対象の文章.
☆ ☆ ☆ ☆ ☆

日テレ土10 10/13 ~ 『ドロ刑~警視庁捜査三課~』 中島健人(Sexy Zone)、遠藤憲一、他
新米刑事と熟年大泥棒がバディを組む異色の刑事ドラマ。大泥棒ならではの知識を活用して難事件を解決していく。原作は福田秀の漫画『ドロ刑』。中島健人が演じる主人公は、身近な犯罪、窃盗の捜査をする警視庁捜査三課に配属された新米刑事の斑目勉(まだらめつとむ)。警察組織の論理や現実に失望し、すっかりやる気をなくしていた。そんなとき斑目は、遠藤憲一演じる大泥棒の煙鴉(けむりがらす)と出会う。斑目は伝説の大泥棒としての豊富な知識を持つ煙鴉から的確なアドバイスを受け、力を合わせ、時に反目しながら事件を解決、刑事として人間として大きく成長していく。一人前の刑事となった斑目は、いずれ煙鴉を捕まえることになるのか?そして煙鴉の真の狙いは何か?そんな謎を残しながらドラマは展開される。遠憲ファンには楽しみなドラマ。

☆ ☆ ☆ ☆ ☆

課題 1. ドラマ紹介文に名前が出てくる実在の人物を、出演者と原作者を合わせてすべて挙げてください。
課題 2. ドラマ紹介文のうち、「日テレ土10 10/13 ~」から「憲ファンには楽しみなドラマ。」までを、両端の語句も含めて一字一句違えずに引用してください。
データはこの作業とは関係ありません。

データ一覧.
☆ ☆ ☆ ☆ ☆

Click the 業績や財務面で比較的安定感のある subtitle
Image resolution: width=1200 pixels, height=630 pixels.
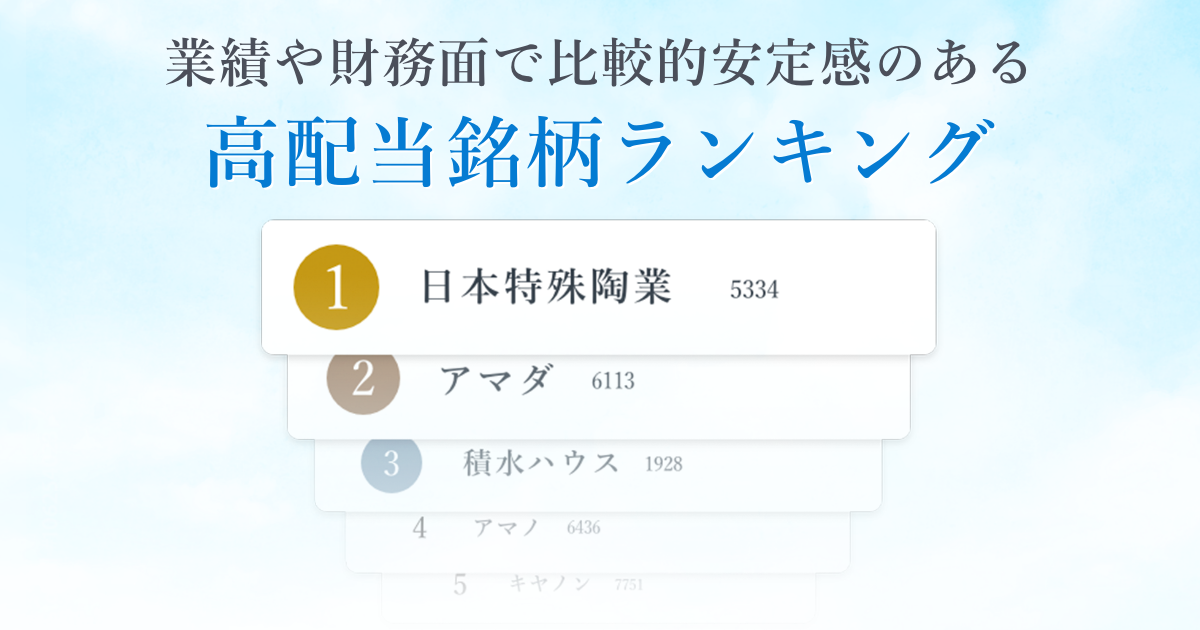click(x=599, y=64)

☆ ☆ ☆ ☆ ☆

回答 1. 中島健人、遠藤憲一、福田秀

回答 2.
日テレ土10 10/13 ~ 『ドロ刑~警視庁捜査三課~』 中島健人(Sexy Zone)、遠藤憲一、他
新米刑事と熟年大泥棒がバディを組む異色の刑事ドラマ。大泥棒ならではの知識を活用して難事件を解決していく。原作は福田秀の漫画『ドロ刑』。中島健人が演じる主人公は、身近な犯罪、窃盗の捜査をする警視庁捜査三課に配属された新米刑事の斑目勉(まだらめつとむ)。警察組織の論理や現実に失望し、すっかりやる気をなくしていた。そんなとき斑目は、遠藤憲一演じる大泥棒の煙鴉(けむりがらす)と出会う。斑目は伝説の大泥棒としての豊富な知識を持つ煙鴉から的確なアドバイスを受け、力を合わせ、時に反目しながら事件を解決、刑事として人間として大きく成長していく。一人前の刑事となった斑目は、いずれ煙鴉を捕まえることになるのか?そして煙鴉の真の狙いは何か?そんな謎を残しながらドラマは展開される。遠憲ファンには楽しみなドラマ。